Есть такое место в «Призраке оперы»[54]— там этот призрак, этот великий гений, прячущийся от глаз из-за своего невообразимого уродства, говорит, что больше всего на свете он хотел бы пройтись вечерком по бульвару под руку с хорошенькой женщиной, как самый заурядный обыватель. По мне — это самое трогательное место во всей мировой литературе, хоть Гастона Леру великим не назовешь.
Что ни неделя, газета приносила все более удручающие новости относительно так называемой реконструкции Сколли-сквер. Многие местные предприятия уже позакрывались, предварительно избавясь от остатних товаров на тотальных распродажах, и стояли теперь темные, пустые, под укрытием фанерных щитов, прочие же просто-напросто сгорели дотла. А Норман все равно тянул свою лямку. И перепадали нам еще славные деньки, хоть и не такие, как прежде. Даже в ясную погоду покупателей поубавилось, а в пасмурь Норман теперь даже и не вытаскивал свои индюшачьи перья. Иной раз замечаю: клиент сдувает пыль с книги прежде, чем ее открыть, а Норману хоть бы хны, и бровью не ведет. Продолжал трудиться, но вы ясно видели, что без души, — тянул лямку.
И я продолжал трудиться. Когда бизнес в упадке, у вас больше времени для построения мечтаний. О, мечтания грандиозные были, прямо целые романы. Бывало, весь день напролет корплю над единственной сценой. Положим, завтрак на траве. Или лето 1929 года, вот-вот экономика рухнет, а никто и не знает. Как они одеты? Какая мода? Обувь? Подштанники? Стрижки? Что собой представляют автомобили? Сиденья на ощупь? Цены на газ? А книжку хоть один кто-нибудь с собой прихватил? С чем у них бутерброды? Во что обернуты?

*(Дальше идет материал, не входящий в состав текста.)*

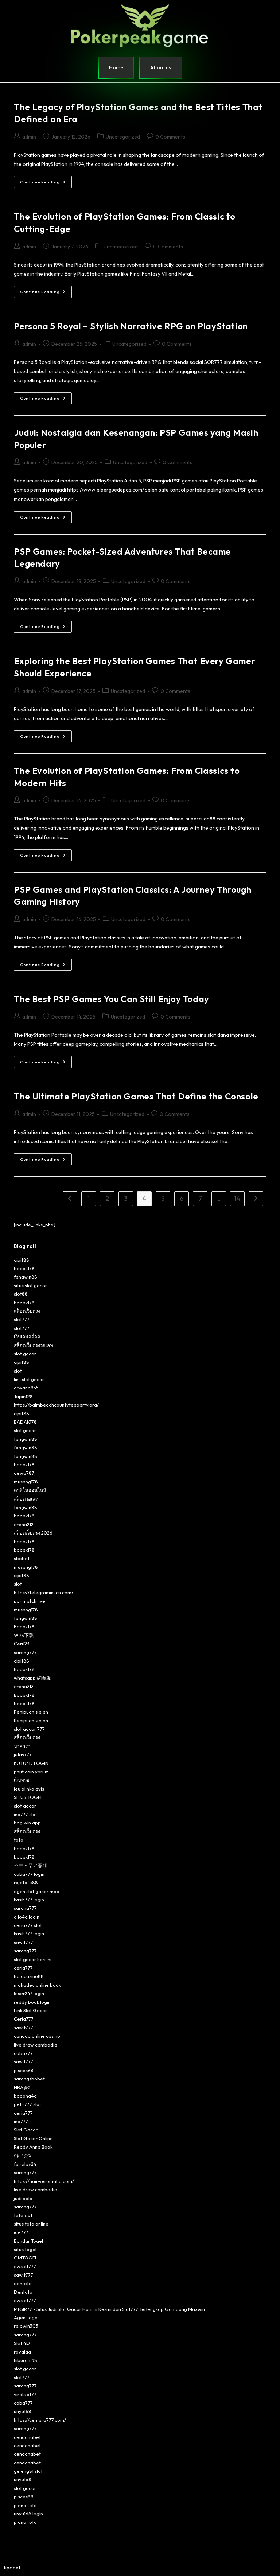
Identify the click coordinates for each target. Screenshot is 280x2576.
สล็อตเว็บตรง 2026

Какой бренд сигарет? Соды? И что там за птичка поет? На каком упряталась дереве? О, это все для меня теперь было раз плюнуть, как дважды два, пара пустяков. Я пробирался мечтой в такую недостижимую, непостижимую даль, как Тан в Китае, как Мачу Пикчу,[55]как семьдесят третий этаж Эмпайр-стейт-билдинг.